-- GIVEN DATA follows --
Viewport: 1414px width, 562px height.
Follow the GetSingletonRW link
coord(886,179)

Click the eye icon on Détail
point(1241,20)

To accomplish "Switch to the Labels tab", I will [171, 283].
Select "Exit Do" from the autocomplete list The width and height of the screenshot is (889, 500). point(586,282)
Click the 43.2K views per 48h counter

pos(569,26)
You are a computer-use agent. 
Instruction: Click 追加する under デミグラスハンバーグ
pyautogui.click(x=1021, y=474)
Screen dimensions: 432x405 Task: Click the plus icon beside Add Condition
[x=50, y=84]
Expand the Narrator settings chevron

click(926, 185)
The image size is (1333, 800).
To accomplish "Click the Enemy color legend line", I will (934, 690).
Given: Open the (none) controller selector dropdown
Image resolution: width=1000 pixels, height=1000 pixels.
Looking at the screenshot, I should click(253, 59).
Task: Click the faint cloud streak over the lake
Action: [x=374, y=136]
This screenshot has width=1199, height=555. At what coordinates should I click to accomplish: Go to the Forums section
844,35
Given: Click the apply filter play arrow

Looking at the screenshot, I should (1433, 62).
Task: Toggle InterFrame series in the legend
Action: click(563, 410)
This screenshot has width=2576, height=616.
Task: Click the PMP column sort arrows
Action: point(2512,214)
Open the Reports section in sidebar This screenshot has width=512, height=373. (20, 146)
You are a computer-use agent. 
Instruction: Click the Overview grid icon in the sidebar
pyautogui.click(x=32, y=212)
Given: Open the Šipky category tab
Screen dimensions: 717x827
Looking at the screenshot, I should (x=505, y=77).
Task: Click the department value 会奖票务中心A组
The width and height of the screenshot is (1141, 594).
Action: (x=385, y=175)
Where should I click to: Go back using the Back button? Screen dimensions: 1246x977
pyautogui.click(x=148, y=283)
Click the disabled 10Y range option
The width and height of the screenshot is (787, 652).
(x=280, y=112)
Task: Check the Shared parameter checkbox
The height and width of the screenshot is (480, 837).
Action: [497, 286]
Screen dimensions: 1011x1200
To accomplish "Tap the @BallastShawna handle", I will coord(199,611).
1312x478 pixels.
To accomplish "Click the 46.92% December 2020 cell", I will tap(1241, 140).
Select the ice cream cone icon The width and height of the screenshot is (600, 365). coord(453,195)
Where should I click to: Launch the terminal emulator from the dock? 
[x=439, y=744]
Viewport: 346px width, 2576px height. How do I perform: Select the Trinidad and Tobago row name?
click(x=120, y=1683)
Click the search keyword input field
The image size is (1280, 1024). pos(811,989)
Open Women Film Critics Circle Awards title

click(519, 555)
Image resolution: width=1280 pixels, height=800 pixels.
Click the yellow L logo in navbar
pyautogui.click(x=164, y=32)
-- GIVEN DATA concluded --
WHAT THIS TASK INVOLVES: Lines of the listing above that include the string "will" should each be copied.

ANSWER BOX:
To accomplish "Switch to the Labels tab", I will [171, 283].
To accomplish "Click the Enemy color legend line", I will (934, 690).
To accomplish "Tap the @BallastShawna handle", I will coord(199,611).
To accomplish "Click the 46.92% December 2020 cell", I will tap(1241, 140).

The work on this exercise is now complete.